(Records from a dataset)
══════════════════════════════

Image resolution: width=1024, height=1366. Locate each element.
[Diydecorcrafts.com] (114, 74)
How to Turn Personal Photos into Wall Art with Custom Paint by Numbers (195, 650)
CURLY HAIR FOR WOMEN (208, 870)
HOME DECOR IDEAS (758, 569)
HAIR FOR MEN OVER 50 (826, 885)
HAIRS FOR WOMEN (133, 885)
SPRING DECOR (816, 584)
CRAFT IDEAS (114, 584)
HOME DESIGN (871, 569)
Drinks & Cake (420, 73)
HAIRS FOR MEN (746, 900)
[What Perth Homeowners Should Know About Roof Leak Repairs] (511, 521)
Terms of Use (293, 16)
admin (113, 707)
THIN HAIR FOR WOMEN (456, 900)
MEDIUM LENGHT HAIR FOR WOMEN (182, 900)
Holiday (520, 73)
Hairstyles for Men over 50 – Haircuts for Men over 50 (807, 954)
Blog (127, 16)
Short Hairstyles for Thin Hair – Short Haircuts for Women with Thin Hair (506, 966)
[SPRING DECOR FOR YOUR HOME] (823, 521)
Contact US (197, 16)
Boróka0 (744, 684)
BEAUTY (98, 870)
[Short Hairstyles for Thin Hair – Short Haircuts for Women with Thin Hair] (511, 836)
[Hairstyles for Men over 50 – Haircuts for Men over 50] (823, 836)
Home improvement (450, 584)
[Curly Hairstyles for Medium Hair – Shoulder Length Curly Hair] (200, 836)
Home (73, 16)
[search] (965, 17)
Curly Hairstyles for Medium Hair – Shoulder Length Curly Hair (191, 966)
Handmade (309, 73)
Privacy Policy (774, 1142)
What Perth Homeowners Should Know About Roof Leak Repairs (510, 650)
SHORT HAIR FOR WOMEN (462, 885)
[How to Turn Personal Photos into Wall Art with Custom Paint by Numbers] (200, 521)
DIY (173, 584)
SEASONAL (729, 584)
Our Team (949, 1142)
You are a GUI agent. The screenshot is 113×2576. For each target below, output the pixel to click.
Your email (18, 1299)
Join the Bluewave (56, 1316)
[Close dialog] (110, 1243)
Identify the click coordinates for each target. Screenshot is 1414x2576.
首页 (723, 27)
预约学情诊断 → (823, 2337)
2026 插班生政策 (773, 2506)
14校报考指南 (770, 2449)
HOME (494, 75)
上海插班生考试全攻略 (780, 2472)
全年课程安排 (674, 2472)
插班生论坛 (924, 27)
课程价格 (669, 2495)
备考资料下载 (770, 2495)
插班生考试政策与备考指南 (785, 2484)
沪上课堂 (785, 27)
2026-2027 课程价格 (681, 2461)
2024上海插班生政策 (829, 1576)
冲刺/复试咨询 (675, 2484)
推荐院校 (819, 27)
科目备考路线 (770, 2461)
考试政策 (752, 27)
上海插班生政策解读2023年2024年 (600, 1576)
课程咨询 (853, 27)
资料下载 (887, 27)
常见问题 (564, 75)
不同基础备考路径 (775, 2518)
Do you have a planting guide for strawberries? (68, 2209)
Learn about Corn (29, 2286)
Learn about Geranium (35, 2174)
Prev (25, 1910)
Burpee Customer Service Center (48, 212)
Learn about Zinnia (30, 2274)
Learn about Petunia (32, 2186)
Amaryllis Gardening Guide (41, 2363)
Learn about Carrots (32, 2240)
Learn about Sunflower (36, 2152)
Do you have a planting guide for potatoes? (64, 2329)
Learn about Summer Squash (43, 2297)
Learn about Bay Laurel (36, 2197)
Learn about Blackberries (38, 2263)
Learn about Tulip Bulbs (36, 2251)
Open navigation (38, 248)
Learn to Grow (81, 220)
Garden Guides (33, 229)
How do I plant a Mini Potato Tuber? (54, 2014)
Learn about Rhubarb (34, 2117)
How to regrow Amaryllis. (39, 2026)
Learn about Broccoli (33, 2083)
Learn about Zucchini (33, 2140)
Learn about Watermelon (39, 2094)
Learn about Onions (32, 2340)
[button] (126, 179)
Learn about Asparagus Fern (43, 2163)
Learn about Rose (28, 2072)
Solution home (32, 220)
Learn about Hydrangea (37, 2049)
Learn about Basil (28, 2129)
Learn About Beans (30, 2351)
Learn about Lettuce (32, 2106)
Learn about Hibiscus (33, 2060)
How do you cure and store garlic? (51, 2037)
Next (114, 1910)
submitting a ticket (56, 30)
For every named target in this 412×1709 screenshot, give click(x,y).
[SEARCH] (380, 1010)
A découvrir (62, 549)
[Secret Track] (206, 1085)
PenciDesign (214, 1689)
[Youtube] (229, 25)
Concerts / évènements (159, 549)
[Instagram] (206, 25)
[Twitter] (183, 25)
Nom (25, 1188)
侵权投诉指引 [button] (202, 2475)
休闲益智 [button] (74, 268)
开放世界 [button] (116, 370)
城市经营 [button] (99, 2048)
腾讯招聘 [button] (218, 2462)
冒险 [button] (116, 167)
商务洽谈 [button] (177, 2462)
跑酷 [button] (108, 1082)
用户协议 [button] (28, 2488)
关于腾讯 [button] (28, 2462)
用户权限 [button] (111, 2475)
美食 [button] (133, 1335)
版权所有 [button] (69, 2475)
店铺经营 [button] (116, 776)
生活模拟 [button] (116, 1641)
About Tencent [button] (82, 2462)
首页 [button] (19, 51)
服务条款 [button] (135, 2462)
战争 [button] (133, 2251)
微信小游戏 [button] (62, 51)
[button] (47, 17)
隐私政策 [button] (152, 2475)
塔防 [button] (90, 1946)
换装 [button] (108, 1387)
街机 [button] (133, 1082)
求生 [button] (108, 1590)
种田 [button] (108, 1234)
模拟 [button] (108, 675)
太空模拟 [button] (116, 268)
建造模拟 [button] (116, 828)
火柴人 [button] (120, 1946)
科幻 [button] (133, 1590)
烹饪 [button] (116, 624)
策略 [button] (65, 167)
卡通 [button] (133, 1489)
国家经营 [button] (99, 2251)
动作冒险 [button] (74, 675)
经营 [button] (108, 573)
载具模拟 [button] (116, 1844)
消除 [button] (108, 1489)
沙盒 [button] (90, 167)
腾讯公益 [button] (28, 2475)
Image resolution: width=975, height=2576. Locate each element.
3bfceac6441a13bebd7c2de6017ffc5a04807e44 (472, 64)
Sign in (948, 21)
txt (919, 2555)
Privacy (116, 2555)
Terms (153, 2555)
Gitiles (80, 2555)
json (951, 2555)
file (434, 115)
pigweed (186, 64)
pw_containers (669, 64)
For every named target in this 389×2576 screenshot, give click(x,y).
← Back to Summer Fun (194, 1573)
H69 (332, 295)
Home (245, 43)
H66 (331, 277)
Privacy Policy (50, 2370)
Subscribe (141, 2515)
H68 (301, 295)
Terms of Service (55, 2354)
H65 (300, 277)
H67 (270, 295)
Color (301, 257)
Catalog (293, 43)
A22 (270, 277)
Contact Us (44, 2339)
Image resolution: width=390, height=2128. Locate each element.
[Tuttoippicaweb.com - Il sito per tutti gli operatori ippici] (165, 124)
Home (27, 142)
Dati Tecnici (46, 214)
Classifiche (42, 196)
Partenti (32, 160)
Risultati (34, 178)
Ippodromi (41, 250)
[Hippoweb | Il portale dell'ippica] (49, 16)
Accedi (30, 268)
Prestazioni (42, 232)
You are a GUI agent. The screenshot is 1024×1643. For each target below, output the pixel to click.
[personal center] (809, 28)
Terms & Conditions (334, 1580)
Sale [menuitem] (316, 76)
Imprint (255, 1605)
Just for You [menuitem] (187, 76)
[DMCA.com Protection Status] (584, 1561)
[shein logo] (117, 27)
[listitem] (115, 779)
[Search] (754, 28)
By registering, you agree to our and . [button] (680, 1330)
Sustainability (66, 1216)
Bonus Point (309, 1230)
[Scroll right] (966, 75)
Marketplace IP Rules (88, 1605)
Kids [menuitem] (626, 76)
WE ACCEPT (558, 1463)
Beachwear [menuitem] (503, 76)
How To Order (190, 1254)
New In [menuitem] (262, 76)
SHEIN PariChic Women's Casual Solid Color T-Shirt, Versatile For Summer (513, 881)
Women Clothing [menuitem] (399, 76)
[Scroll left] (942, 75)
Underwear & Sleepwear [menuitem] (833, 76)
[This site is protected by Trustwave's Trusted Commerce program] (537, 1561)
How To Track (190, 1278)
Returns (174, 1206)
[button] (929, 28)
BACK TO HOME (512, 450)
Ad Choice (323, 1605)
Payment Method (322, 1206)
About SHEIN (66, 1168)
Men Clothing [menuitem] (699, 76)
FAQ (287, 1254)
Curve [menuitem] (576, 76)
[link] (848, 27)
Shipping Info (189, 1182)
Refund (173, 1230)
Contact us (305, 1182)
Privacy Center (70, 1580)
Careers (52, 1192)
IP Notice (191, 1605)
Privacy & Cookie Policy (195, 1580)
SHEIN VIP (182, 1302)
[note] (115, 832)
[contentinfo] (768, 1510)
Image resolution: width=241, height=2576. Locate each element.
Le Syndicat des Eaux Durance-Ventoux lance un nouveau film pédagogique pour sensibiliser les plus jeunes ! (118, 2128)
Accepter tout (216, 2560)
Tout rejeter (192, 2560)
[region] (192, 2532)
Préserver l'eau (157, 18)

══════════════════════════════

• REQUIREMENT: Only lines that include "width" belong in the answer; return them from the entries above.

• RESULT BELOW:
Image resolution: width=1024, height=1366. Locate each element.
Image resolution: width=975, height=2576. Locate each element.
Image resolution: width=390, height=2128. Locate each element.
Image resolution: width=241, height=2576. Locate each element.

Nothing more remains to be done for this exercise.